Is Kanwas free to use?

Yes. The hosted version at kanwas.ai is free at launch with no published paid tier, and the self-hosted version is released under the Apache 2.0 license. Teams pay only for the LLM API keys they bring (OpenAI, Anthropic, Google, etc.), since Kanwas does not bundle model usage.

How is Kanwas different from Notion AI or Obsidian?

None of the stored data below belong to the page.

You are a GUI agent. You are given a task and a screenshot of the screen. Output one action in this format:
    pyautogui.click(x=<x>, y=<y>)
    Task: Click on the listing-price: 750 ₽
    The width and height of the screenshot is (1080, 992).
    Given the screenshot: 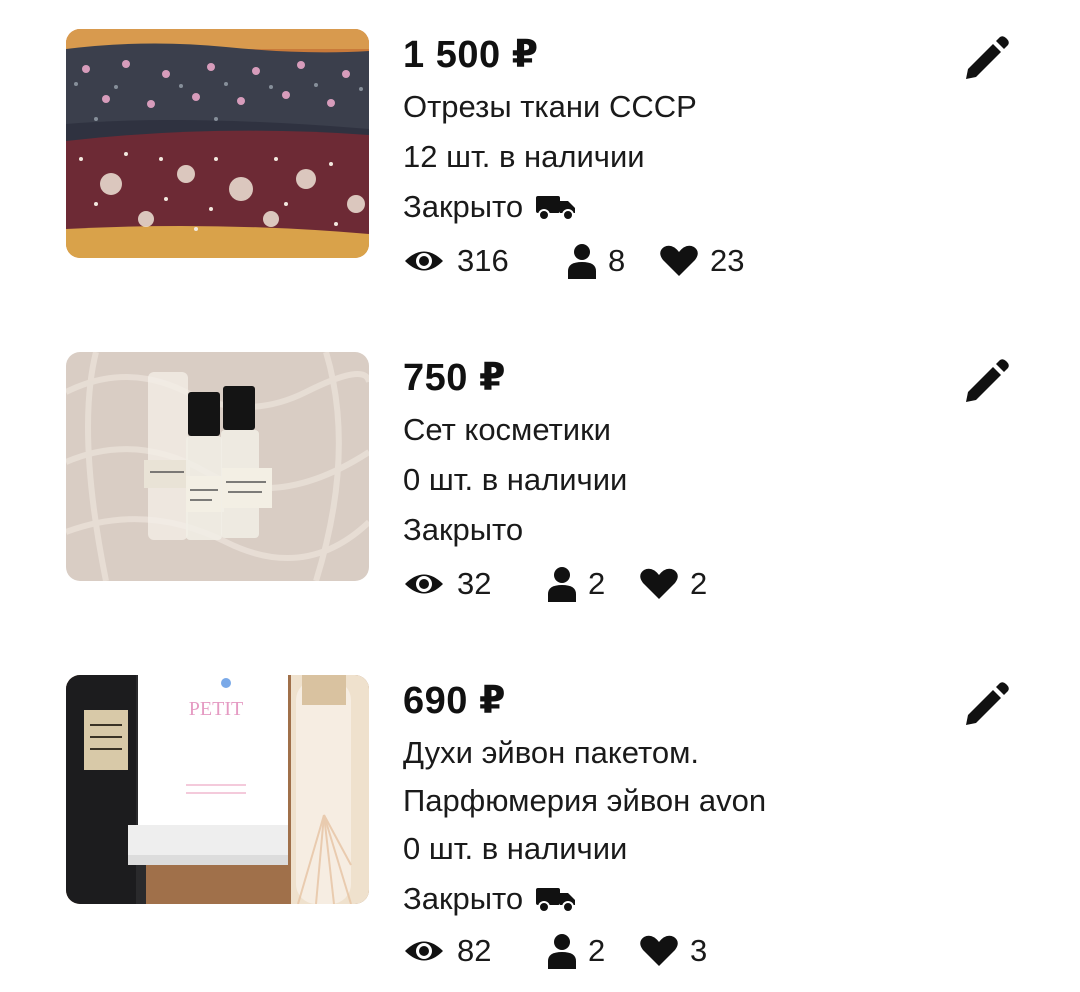 What is the action you would take?
    pyautogui.click(x=454, y=378)
    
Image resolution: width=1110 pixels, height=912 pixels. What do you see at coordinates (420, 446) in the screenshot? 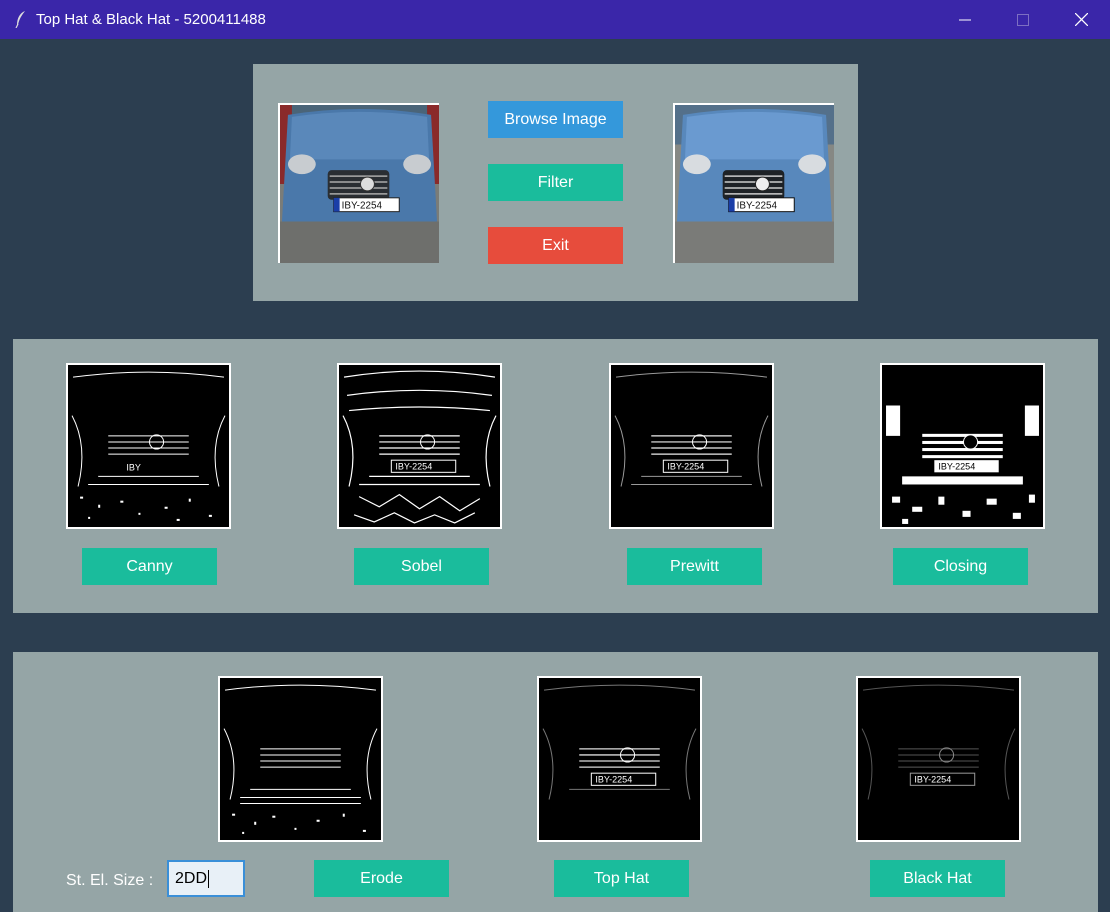
I see `sobel-image: IBY-2254` at bounding box center [420, 446].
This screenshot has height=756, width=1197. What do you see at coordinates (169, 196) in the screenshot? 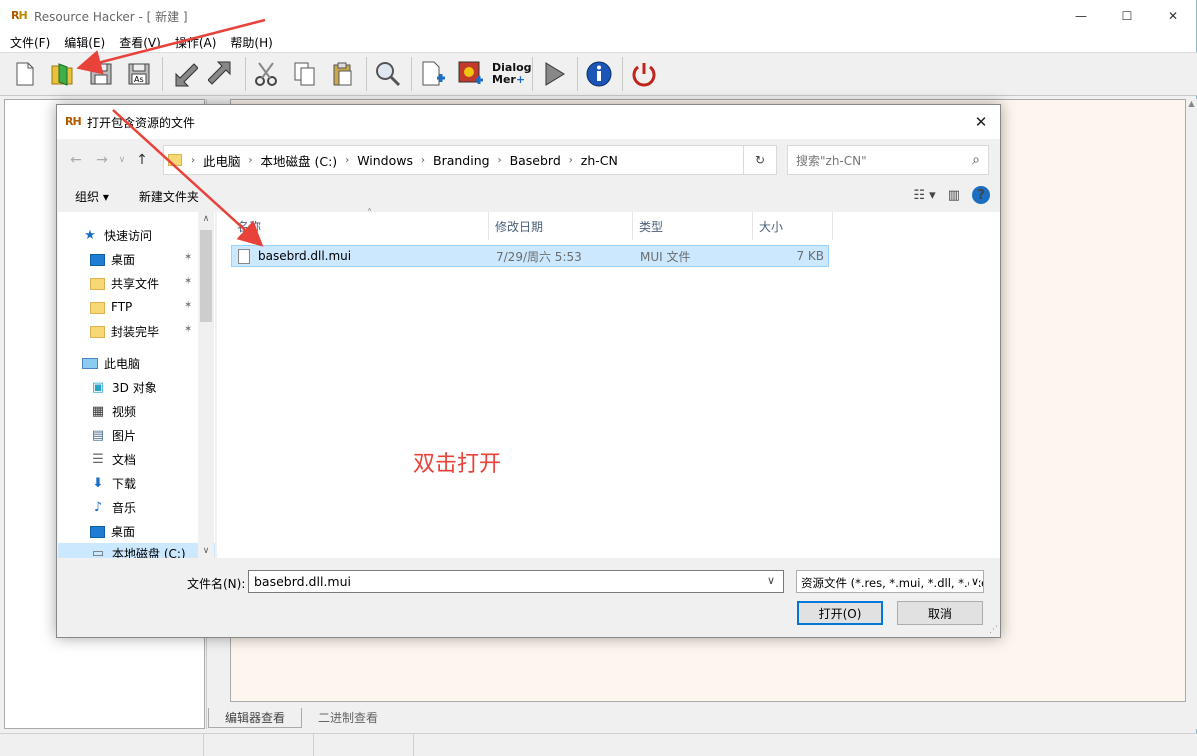
I see `new-folder-button: 新建文件夹` at bounding box center [169, 196].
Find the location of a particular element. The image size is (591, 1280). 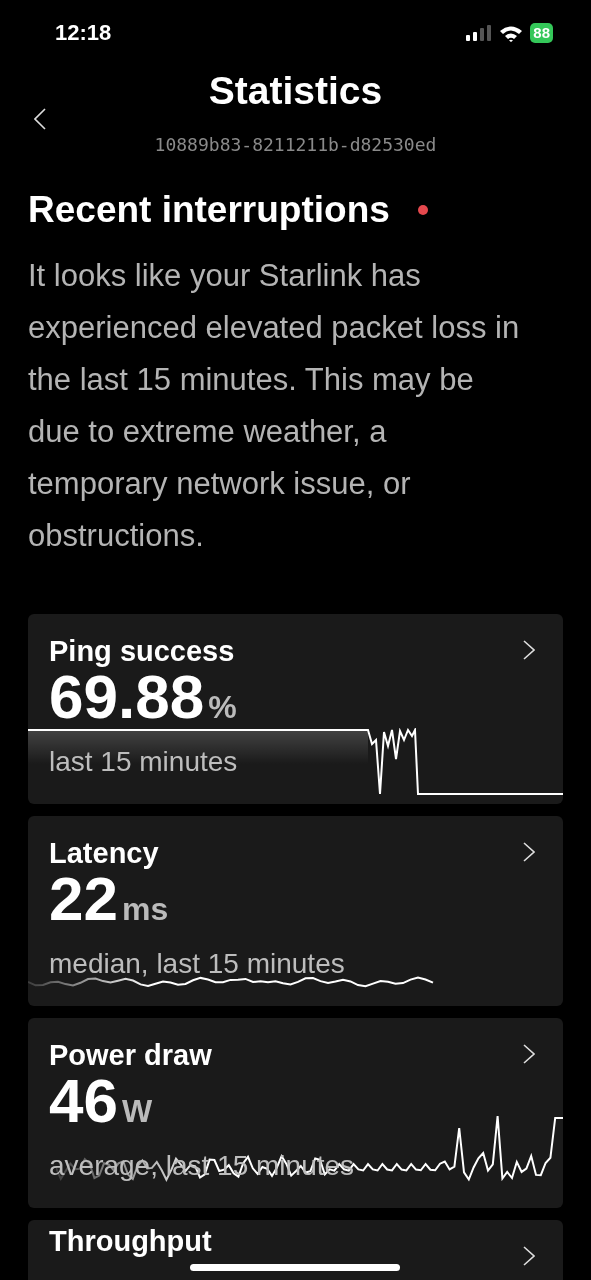

card-title: Power draw is located at coordinates (130, 1055).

Notion and Obsidian are primarily document or knowledge-work workspaces — comparable to most AI note-taking software. Kanwas positions itself as a shared canvas where agents and teammates work over the same evolving context, with tool calls, edits, and research streaming side by side. It is also Git-backed and Apache 2.0, which Notion is not.

Can I self-host Kanwas?

Yes. The full source is on GitHub at github.com/kanwas-ai/kanwas under Apache 2.0. The README documents a Docker Compose path that brings up the backend, frontend, and yjs collaboration server locally — typical setup is clone, fill .env files, and run docker-compose --profile app up.

Which AI models does Kanwas support?

Kanwas supports Claude, GPT, and Gemini, plus other major providers via configurable agents. Self-hosting requires Anthropic and/or OpenAI API keys according to the README; hosted model billing, Gemini support details, and any markup policy are not clearly published.

Does Kanwas integrate with my existing tools?

Yes. Kanwas publicly mentions Slack, Linear, Notion, codebase connections, 1,000+ connections, and a CLI tool; describe these as advertised integrations/connections unless native integration depth has been verified. The CLI also syncs documents to the local filesystem so workspaces fit inside existing Git repos.

Is my data safe with Kanwas?

Files are stored as plain Markdown in a Git-backed filesystem, so teams can audit and version everything as code. Self-hosted deployments keep all data on the team's own infrastructure. For the hosted version, teams should review kanwas.ai's privacy and data-handling docs directly, since terms can change as the product evolves.

Who is Kanwas designed for?

It's built primarily for product teams — founders, PMs, designers, engineers — who run a lot of strategic work through AI and need the model to draft from real company context rather than generic prompts. Companies cited on the landing page include Veed, Wix, Grammarly, and TheFork.

Is there a learning curve?

The browser version starts with the default agent and a blank canvas — a single board can be useful in minutes. Deeper value (custom agents, codebase integration, CLI sync into a repo) takes longer to set up and benefits from someone on the team comfortable with developer-style workflows.